** TASK STATEMENT **
Add 136 to every coordinate in the answers, then rewrite the records below, starting with the line containing "You are a computer-use agent." and going on through the line containing "[1122, 720]", requests included. Rewrite only those lines, and leave the pictures out.

** TASK MATERIAL **
────────────────────────────────────────

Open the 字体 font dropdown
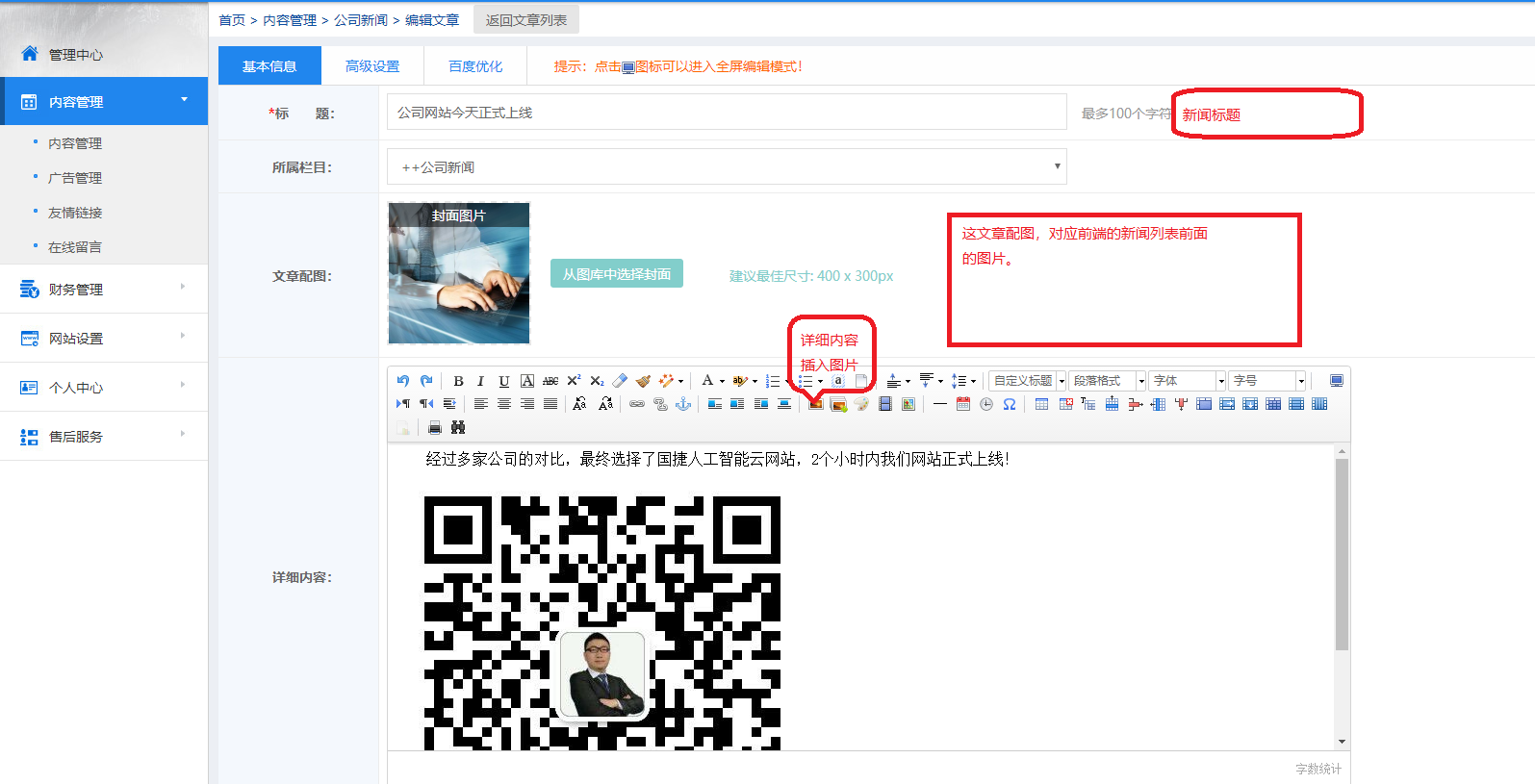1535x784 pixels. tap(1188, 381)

────────────────────────────────────────

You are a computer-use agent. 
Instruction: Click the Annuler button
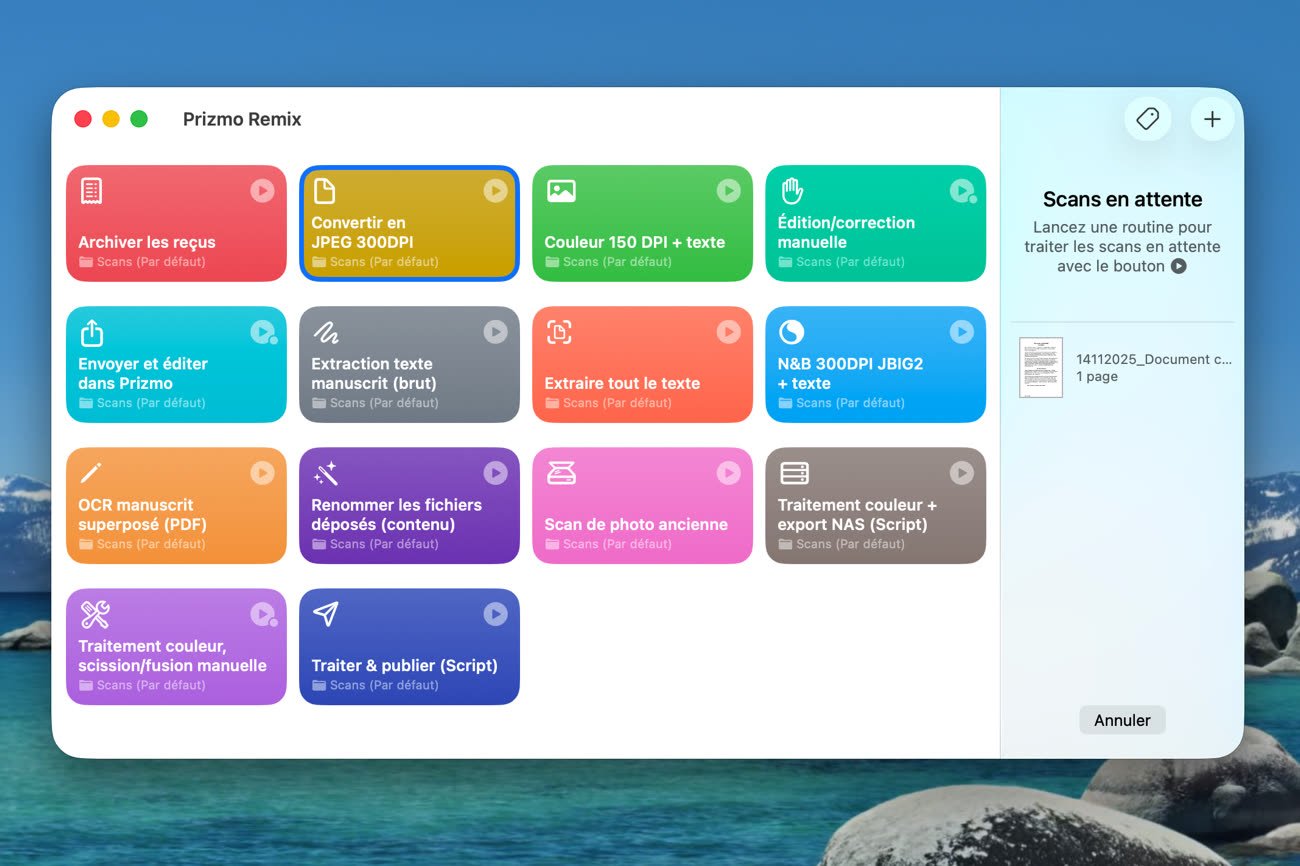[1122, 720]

────────────────────────────────────────

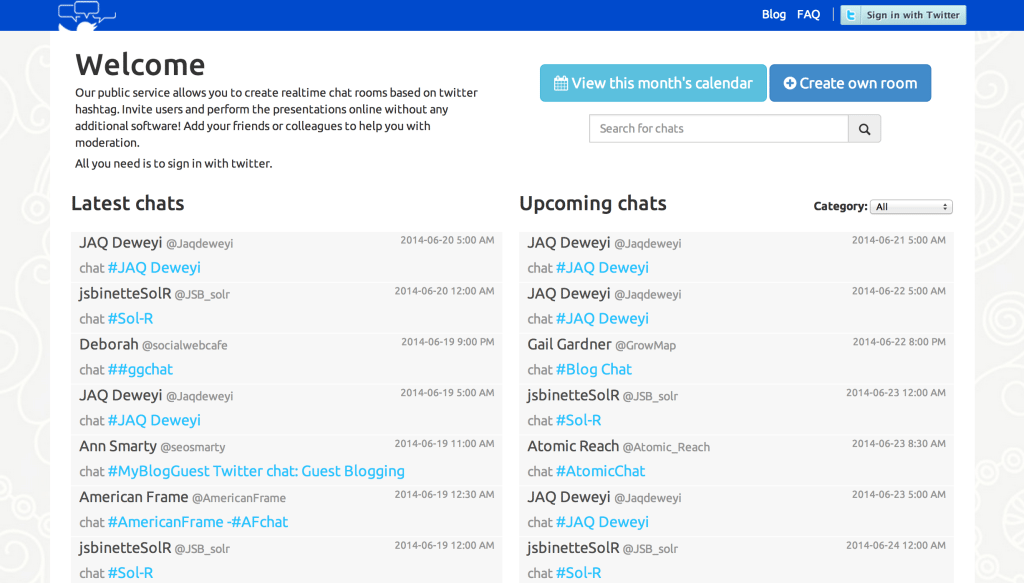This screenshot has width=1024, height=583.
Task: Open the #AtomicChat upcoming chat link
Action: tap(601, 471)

────────────────────────────────────────

** THE REPLY **
You are a computer-use agent. 
Instruction: Click the Annuler button
[1258, 856]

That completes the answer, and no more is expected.